Subjects must have a diagnosis of rectal cancer, stage II (T3-4, N0) or stage III (any T,
N1-2). Subjects must have received no prior treatments (chemotherapy, pelvic radiation or
surgery) for their rectal cancer.
Eligible subjects will receive standard chemoradiation with pembrolizumab administered every
3 weeks on days 1, 22, and 43 of the neoadjuvant interval.

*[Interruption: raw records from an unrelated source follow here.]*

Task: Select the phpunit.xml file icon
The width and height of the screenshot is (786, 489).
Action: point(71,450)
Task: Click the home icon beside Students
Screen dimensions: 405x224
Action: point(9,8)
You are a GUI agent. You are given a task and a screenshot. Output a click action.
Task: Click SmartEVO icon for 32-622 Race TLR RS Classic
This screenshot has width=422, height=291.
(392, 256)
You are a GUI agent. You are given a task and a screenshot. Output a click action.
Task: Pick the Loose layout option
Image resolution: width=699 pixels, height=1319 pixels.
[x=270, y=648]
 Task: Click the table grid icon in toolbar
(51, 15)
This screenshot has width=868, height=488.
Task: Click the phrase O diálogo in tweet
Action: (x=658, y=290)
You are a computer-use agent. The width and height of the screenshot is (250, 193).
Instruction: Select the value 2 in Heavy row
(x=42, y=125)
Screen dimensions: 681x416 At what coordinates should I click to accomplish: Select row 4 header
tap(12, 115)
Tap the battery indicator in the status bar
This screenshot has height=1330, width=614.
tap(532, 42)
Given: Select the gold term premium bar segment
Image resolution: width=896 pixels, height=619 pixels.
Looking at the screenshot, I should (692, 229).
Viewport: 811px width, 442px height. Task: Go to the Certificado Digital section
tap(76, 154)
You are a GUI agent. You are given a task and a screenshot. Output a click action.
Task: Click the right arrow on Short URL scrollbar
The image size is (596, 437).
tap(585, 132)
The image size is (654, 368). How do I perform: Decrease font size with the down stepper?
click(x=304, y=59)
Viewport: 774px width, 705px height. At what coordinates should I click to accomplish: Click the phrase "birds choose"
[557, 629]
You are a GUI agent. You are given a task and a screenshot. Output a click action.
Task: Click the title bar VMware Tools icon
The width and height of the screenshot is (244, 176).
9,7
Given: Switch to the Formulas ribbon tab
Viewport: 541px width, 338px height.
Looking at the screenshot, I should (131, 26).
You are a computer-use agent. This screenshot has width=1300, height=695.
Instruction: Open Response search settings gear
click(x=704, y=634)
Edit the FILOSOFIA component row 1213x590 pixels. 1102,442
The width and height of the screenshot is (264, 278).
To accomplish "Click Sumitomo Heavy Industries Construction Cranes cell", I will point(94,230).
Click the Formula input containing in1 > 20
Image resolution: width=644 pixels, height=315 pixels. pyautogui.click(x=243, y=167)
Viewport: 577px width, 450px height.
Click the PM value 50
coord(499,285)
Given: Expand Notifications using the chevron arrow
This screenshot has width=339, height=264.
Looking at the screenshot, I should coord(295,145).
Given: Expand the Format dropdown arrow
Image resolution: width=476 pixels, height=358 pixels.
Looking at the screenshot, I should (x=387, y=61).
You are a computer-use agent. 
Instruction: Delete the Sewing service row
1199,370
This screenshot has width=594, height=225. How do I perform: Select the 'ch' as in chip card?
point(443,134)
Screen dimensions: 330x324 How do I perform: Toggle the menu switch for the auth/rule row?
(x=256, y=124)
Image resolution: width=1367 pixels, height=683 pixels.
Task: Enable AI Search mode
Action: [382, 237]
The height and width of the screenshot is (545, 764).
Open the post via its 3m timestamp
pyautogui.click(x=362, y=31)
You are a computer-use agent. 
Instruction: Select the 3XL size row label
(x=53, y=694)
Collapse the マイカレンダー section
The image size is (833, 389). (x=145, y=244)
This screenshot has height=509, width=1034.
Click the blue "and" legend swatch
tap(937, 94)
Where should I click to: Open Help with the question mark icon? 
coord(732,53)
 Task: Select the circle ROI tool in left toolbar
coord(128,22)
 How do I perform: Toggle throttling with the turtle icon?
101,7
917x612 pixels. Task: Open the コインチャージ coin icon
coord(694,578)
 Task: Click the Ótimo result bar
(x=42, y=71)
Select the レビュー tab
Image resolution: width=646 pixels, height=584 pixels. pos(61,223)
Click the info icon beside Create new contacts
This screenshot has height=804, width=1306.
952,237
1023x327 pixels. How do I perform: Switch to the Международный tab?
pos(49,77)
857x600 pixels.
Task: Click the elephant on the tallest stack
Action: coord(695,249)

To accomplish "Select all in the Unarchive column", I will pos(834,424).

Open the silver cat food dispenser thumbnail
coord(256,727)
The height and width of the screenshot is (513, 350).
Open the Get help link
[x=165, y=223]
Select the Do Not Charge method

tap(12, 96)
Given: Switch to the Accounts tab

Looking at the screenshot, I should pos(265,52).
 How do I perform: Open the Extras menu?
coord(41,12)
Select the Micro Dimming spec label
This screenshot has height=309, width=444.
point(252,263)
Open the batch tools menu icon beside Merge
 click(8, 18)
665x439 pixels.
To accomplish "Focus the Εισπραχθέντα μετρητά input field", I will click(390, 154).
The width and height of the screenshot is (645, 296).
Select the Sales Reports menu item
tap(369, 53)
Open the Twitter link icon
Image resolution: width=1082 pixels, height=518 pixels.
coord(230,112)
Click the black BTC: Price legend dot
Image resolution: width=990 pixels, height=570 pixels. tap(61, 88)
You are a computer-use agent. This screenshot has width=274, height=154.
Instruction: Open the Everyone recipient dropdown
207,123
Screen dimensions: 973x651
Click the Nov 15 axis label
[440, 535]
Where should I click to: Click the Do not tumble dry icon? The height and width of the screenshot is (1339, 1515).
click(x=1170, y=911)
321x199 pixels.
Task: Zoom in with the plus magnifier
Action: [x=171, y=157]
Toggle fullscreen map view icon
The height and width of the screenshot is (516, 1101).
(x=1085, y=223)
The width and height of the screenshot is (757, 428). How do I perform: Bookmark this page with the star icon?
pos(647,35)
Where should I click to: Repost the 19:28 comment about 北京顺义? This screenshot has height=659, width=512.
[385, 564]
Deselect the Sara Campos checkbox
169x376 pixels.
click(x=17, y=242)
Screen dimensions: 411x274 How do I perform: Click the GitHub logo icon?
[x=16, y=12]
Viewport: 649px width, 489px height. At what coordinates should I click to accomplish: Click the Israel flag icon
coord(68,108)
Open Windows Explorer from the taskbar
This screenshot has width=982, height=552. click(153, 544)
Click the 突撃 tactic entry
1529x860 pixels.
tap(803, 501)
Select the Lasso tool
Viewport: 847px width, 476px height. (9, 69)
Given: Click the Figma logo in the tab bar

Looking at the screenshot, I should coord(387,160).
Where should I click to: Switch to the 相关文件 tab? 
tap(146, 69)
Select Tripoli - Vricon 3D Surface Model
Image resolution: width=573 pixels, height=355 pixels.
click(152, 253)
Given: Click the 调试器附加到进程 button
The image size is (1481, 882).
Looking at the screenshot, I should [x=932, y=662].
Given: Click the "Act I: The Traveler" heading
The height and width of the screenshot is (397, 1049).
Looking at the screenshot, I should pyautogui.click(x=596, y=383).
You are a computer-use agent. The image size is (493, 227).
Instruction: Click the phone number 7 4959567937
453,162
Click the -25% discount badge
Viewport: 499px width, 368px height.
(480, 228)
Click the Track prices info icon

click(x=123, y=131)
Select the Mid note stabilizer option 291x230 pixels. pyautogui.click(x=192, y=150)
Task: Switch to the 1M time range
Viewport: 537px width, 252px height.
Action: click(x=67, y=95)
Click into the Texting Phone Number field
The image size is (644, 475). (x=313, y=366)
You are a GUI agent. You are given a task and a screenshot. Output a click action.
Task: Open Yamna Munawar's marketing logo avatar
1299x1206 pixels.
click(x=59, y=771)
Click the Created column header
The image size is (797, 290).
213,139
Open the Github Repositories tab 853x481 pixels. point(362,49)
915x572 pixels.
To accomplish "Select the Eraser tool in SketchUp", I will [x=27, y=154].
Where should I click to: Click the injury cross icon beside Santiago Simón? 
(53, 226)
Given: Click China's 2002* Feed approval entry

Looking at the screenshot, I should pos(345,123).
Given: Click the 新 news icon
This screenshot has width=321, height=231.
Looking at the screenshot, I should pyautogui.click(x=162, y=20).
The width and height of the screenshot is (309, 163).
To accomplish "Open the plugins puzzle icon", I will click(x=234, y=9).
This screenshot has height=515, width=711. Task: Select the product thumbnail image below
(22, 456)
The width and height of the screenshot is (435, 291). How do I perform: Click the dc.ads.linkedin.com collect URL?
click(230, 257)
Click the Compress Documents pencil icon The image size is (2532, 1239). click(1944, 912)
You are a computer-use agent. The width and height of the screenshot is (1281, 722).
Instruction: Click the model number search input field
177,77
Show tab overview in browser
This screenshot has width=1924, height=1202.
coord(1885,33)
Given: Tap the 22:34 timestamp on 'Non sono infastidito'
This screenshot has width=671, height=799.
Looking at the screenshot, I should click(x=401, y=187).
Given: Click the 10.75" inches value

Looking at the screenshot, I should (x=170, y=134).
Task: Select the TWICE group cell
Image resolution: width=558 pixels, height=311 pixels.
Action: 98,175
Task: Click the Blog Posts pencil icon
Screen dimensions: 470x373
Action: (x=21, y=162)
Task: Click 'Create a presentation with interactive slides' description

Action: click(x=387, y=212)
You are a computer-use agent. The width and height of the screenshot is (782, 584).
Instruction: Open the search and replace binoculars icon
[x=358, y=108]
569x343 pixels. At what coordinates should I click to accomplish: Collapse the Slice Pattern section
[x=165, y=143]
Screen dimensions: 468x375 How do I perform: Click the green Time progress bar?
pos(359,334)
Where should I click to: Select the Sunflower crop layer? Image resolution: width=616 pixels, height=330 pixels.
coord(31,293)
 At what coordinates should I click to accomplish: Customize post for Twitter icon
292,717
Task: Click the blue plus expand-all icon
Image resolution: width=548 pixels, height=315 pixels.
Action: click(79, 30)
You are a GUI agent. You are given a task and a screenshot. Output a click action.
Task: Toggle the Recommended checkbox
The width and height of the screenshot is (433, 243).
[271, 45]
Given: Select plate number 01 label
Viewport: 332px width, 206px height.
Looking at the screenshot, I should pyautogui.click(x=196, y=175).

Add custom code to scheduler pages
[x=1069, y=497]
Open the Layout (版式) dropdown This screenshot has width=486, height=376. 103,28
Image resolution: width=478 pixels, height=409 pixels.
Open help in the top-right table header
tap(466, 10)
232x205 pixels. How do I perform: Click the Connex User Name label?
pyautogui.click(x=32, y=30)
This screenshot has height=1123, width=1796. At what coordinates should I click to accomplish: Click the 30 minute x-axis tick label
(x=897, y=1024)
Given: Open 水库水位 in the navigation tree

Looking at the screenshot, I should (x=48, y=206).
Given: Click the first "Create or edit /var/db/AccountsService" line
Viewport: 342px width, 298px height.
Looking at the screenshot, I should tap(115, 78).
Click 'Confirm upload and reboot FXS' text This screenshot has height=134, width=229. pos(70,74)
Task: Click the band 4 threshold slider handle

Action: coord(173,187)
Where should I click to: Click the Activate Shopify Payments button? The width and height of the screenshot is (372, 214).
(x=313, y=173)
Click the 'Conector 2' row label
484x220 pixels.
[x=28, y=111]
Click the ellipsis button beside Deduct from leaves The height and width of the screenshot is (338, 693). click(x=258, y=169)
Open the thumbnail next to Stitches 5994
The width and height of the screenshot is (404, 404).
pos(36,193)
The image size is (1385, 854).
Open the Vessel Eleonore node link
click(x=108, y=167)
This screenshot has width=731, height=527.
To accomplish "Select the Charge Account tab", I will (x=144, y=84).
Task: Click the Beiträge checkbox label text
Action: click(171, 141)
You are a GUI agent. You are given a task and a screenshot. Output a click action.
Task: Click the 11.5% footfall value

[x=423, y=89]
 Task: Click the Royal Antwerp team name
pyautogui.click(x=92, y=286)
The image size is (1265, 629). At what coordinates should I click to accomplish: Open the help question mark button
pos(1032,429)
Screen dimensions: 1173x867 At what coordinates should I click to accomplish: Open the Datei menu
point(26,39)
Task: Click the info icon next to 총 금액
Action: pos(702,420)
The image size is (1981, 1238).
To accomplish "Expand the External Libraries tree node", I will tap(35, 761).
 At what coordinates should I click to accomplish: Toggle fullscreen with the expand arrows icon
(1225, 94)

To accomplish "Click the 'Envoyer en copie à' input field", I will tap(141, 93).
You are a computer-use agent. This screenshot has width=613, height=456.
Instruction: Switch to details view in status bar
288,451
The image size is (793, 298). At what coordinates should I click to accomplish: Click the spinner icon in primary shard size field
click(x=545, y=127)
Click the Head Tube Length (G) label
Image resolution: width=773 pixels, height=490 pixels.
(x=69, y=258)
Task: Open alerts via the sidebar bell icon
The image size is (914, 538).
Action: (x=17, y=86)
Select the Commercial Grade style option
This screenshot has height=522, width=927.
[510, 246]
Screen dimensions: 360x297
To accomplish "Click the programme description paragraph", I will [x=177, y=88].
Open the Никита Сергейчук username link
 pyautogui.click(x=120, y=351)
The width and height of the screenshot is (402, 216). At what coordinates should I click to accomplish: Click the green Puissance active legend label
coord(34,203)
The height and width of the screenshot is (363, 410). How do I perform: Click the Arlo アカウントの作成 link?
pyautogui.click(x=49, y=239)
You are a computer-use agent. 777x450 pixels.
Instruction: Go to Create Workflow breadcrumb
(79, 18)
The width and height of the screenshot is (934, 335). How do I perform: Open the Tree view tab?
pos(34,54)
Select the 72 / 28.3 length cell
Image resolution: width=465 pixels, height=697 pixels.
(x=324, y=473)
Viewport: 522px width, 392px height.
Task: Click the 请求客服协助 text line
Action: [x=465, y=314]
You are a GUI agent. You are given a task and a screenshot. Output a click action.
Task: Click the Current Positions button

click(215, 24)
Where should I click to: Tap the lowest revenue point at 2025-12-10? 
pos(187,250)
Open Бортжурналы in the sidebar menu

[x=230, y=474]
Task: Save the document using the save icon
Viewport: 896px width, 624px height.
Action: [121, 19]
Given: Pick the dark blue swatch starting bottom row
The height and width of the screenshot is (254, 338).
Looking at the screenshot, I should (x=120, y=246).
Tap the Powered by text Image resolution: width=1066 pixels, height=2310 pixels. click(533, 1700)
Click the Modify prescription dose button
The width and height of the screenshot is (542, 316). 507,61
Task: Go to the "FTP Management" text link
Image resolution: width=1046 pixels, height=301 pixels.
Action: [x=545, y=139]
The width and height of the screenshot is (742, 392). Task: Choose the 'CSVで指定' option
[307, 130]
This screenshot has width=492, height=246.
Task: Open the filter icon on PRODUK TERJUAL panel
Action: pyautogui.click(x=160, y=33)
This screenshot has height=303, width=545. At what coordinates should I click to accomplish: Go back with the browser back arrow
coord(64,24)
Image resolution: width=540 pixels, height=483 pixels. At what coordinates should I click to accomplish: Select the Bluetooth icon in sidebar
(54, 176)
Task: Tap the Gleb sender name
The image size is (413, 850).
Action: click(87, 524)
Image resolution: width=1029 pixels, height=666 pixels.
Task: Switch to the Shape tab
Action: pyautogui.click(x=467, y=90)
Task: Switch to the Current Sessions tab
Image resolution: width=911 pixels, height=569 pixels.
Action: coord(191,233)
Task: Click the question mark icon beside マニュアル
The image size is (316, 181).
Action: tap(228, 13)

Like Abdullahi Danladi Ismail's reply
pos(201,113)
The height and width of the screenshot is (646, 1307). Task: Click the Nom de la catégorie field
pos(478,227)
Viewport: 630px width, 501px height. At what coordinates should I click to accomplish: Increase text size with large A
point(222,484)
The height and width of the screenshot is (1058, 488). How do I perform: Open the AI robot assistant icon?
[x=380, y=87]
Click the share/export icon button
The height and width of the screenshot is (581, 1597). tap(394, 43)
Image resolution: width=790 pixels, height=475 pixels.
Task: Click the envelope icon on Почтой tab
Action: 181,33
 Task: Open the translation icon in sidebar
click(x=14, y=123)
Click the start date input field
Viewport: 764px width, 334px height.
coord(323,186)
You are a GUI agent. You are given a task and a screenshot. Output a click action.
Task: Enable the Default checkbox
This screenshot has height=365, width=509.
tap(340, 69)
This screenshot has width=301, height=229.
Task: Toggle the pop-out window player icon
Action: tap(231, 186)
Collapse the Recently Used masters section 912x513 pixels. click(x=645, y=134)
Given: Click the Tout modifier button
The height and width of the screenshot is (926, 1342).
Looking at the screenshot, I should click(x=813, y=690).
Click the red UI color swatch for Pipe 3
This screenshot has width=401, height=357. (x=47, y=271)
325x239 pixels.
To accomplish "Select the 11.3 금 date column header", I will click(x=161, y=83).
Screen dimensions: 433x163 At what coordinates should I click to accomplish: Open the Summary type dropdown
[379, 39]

In all subjects, restaging
endorectal or pelvic MRI with chest and abdominal CT will be performed at 6-8 weeks after
completion of neoadjuvant treatment to determine resectability and to rule out any evidence
of metastases. Subjects who have resectable disease will undergo surgery within 2-4 weeks of
imaging; 8-12 weeks after completion of chemoradiation. Subjects who are found to have
unresectable or metastatic disease post treatment with the combination of CRT+ pembrolizumab
should receive standard of care definitive treatment per the discretion of their treating
physician.
Phase:
Phase 2
Details
Lead Sponsor:
Osama Rahma, MD
Collaborators:
Hoosier Cancer Research Network Merck Sharp & Dohme Corp.